The best I can offer my students is pizza and soft drinks and a sheet cake for each candidate. The idea is, once the debate is over, the students come up and take a piece of cake of the candidate they think won their vote.
It was a rainy evening, McCain's appearance was shaky, and I knew the newspaper and NBC affiliate were coming to do a story on college students involved in the political process. I pulled up in my pizza-laden pick-up truck to find several cars in the Conference center parking lot.
They came. Over 60 college students came back to campus at 9:00 on a Friday night to watch a presidential debate for what was probably the first time in their lives.

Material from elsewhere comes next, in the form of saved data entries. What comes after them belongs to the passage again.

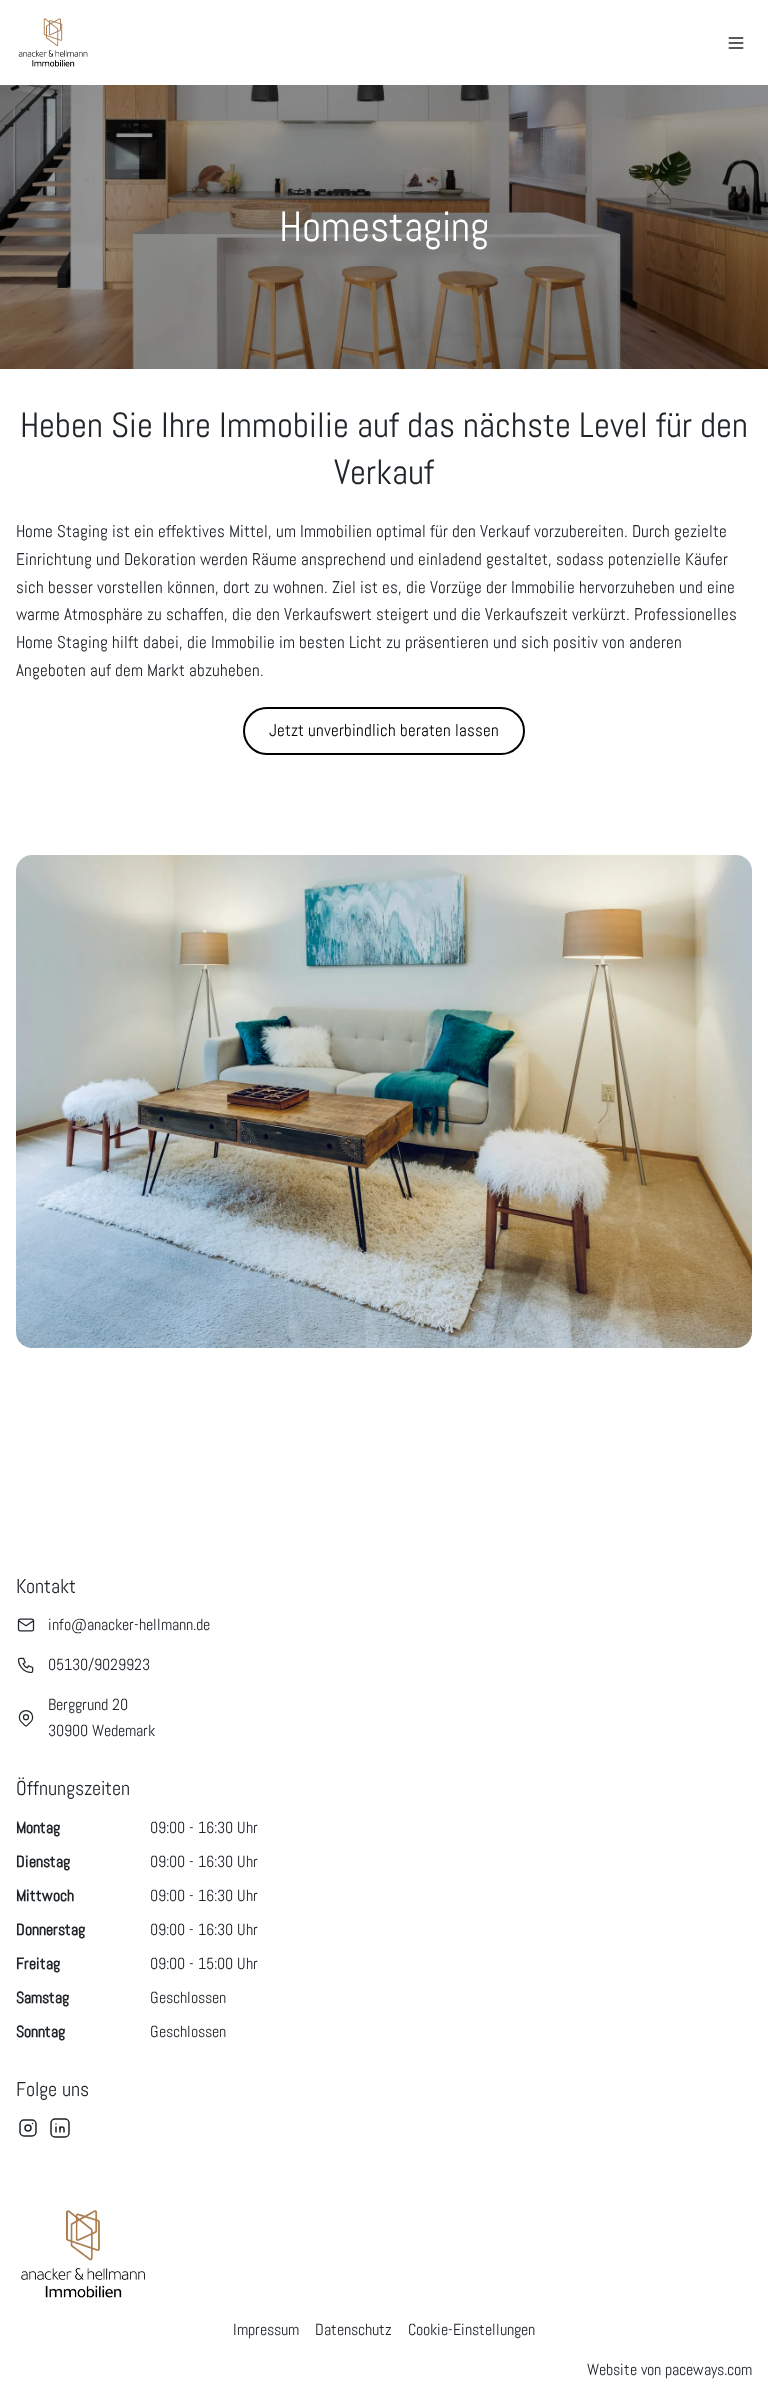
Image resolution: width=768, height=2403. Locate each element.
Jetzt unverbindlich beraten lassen (384, 730)
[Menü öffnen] (736, 43)
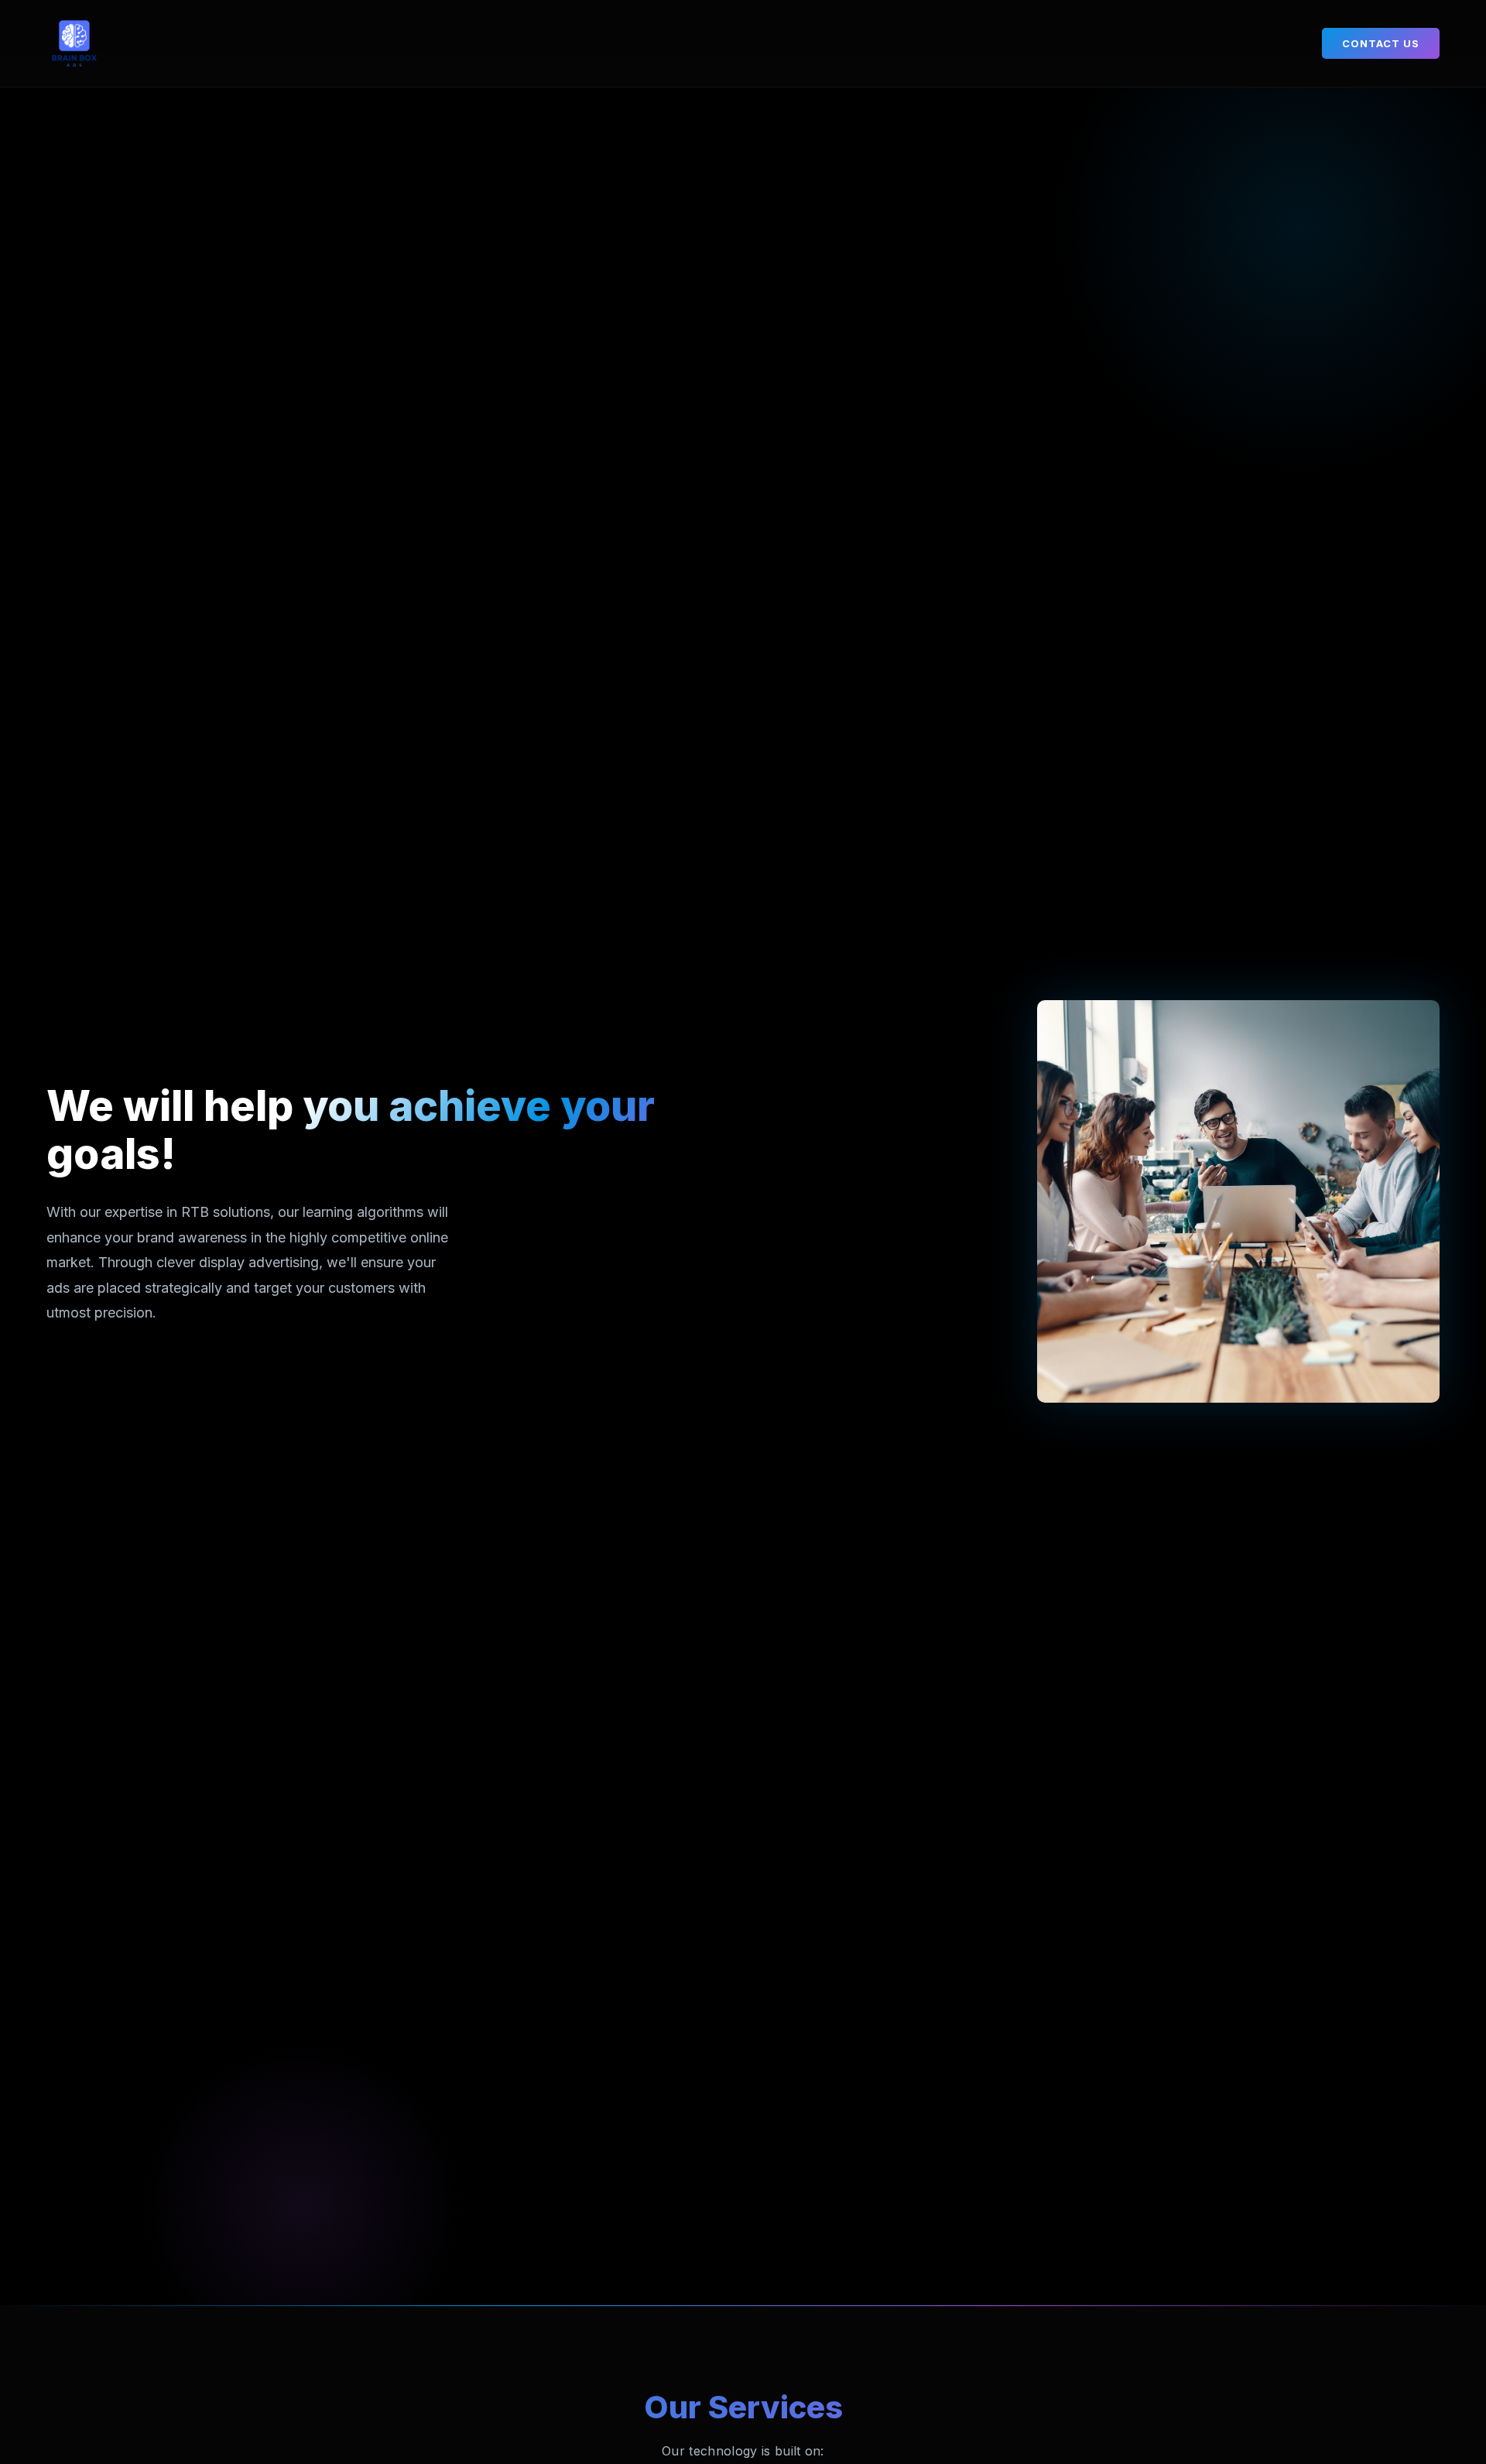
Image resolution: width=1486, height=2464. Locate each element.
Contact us (1380, 43)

This is a year of firsts. I work a regular Friday afternoon shift at Democratic Headquarters in Frederick, Maryland. In 2004, I was needed for the full day—10:00 a.m. until 6:00 p.m. This year, I am only needed from 4-6. Four years ago, I would spend the 8-hour day with very little to do. This year, in get much more traffic in a single two-hour shift than I got in a full 8-hour day in 2004.
It is not just that have registered more voters this year, but I have registered more adults who are voting for the first time in their lives. And I am registering voters who do not look like typical Frederick County Democrats. The typical gun rights, hard working, low taxes, family values, flag waving, socially conservative, yet politically apathetic, resident of Frederick County isn't buying it anymore. He wants things to change.
Things are different this year. But I don't see how it cannot go Obama's way. For the first time in a long time, the Electoral College is the Democrat's friend. In the 35 remaining days, I don't see how the map can change. Obama will get 283 electoral votes, despite Bubba. For the most part, Bubba lives in states that are going red anyway.
Actually, I had Bubba in my class last Thursday. I covered a class for a colleague and the class had been reading about politics: the Electoral College, the Meaning of Liberal and Conservative. A brash, vocal, opinionated young man was expressing total disinterest in politics in total and an admiration for Republicans in general. I went to the computer and brought up a presidential quiz and asked him to complete it while the class looked on. I don't have to tell you his reaction when he found that Obama would support his stand on the issues more that McCain.
So I say, "Let them eat cake." And, last Friday after the debate, they did. If you click on the link above for the first mention of the cakes, you can see them pre-debate. Click here, to see the results.
Like this cake, in 35 days, victory will be sweet.